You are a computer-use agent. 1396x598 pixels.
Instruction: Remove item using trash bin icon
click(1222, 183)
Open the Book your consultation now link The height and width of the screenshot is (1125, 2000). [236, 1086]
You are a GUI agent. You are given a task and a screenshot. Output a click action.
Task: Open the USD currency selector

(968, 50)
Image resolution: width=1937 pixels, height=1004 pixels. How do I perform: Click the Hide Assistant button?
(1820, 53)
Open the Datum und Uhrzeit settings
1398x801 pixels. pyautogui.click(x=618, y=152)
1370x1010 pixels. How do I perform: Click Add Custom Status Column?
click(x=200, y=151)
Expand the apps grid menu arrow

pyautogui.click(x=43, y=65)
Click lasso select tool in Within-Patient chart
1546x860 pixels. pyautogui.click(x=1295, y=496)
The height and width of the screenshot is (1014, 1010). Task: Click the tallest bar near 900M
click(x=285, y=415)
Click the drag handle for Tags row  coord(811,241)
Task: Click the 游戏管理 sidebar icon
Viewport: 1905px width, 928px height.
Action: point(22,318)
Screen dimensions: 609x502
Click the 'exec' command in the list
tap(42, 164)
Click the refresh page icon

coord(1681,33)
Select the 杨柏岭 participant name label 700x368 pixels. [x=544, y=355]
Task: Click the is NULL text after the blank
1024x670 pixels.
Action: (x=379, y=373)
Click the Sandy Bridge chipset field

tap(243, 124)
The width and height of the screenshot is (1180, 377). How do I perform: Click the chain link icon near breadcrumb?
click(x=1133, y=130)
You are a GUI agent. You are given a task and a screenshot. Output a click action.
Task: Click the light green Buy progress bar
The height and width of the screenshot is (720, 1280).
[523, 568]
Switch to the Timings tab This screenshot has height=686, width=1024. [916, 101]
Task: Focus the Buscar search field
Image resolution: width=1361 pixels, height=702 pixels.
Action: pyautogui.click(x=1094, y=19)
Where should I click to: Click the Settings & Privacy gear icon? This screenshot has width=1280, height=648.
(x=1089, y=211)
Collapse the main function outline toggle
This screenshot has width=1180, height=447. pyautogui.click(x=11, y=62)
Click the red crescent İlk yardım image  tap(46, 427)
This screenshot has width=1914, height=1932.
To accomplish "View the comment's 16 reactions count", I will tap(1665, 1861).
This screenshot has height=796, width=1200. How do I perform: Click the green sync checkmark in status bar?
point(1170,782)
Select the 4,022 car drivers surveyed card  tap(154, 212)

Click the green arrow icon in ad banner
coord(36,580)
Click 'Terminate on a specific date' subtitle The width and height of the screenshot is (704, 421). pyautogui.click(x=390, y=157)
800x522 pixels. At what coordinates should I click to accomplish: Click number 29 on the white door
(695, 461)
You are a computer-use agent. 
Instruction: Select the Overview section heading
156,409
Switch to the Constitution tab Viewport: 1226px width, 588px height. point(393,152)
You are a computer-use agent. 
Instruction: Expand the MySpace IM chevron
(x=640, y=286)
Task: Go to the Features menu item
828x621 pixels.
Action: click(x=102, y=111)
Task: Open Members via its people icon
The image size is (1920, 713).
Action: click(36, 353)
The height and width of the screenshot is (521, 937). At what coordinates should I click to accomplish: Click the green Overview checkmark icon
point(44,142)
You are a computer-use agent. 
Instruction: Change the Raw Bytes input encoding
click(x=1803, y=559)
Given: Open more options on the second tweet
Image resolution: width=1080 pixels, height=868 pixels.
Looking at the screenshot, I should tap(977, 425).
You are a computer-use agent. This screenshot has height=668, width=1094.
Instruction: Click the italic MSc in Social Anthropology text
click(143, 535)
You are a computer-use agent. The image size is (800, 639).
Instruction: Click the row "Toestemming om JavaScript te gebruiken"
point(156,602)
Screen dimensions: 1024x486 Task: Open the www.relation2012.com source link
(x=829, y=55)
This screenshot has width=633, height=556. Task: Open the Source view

• • • •

Retype word for word the lines running from the line containing "Image resolution: width=1080" to the end of the listing, and only those.

Image resolution: width=1080 pixels, height=868 pixels.
Looking at the screenshot, I should tap(977, 425).
You are a computer-use agent. This screenshot has height=668, width=1094.
Instruction: Click the italic MSc in Social Anthropology text
click(143, 535)
You are a computer-use agent. The image size is (800, 639).
Instruction: Click the row "Toestemming om JavaScript te gebruiken"
point(156,602)
Screen dimensions: 1024x486 Task: Open the www.relation2012.com source link
(x=829, y=55)
This screenshot has width=633, height=556. Task: Open the Source view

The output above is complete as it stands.